-- Begin Records shown --
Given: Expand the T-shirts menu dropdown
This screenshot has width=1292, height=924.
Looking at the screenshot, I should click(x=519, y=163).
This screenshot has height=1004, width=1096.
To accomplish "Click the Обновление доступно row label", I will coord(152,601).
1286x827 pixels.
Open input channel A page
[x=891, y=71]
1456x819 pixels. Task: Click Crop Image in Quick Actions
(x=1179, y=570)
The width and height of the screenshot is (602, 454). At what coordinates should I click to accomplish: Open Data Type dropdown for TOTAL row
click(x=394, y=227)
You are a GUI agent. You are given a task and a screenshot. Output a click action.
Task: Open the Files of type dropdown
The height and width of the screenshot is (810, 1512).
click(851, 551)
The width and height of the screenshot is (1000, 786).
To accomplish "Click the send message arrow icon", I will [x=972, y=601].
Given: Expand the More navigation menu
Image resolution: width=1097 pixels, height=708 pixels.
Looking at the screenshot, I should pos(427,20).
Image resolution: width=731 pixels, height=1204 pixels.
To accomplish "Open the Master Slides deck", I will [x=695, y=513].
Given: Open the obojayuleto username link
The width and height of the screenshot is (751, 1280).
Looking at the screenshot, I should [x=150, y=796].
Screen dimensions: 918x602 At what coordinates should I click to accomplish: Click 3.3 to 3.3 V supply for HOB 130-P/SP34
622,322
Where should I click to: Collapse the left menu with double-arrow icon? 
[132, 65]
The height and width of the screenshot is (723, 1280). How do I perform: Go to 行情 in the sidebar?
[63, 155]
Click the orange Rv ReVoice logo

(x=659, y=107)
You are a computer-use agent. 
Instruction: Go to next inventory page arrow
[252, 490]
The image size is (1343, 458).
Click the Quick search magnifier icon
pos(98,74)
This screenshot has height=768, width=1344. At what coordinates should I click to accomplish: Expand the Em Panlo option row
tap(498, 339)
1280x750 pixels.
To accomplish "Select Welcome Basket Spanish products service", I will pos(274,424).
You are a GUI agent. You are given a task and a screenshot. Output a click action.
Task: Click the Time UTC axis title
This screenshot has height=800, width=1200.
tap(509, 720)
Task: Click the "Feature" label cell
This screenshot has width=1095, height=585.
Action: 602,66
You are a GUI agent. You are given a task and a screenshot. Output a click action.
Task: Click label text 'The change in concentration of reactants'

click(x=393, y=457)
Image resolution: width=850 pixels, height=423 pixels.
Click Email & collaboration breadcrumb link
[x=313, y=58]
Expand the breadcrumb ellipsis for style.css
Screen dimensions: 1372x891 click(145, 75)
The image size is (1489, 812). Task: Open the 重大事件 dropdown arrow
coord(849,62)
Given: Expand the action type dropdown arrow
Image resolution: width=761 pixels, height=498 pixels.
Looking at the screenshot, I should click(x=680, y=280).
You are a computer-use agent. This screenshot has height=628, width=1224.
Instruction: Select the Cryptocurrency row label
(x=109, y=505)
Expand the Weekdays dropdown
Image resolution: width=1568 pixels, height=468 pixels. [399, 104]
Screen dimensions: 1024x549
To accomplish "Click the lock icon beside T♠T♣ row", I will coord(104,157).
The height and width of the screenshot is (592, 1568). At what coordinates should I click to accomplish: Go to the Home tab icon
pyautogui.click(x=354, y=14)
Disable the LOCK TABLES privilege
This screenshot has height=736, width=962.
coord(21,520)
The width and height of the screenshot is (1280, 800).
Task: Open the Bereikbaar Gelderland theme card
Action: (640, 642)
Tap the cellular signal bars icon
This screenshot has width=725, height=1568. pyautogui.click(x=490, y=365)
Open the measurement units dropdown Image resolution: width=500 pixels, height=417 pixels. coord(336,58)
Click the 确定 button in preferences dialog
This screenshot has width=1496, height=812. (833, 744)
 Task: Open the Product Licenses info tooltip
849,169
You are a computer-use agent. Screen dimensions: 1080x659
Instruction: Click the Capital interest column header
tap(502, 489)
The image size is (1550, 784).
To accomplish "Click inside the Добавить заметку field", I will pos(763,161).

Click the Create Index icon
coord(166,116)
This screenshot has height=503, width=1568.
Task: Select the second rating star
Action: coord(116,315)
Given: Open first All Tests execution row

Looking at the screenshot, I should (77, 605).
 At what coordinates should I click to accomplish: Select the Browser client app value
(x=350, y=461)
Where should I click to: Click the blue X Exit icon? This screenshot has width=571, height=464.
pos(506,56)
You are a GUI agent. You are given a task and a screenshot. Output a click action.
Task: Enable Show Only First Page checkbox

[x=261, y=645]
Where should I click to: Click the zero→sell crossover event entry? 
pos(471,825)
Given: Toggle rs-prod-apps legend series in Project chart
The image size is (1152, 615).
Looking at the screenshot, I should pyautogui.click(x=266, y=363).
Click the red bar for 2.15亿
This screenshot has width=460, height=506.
-- End Records shown --
§ Task instructions:
Copy out the rows above, starting at the line containing "The image size is (1550, 784)." and ending after the line containing "Action: coord(116,315)". Keep each line as it appears.

§ Output for this task:
The image size is (1550, 784).
To accomplish "Click inside the Добавить заметку field", I will pos(763,161).

Click the Create Index icon
coord(166,116)
This screenshot has height=503, width=1568.
Task: Select the second rating star
Action: coord(116,315)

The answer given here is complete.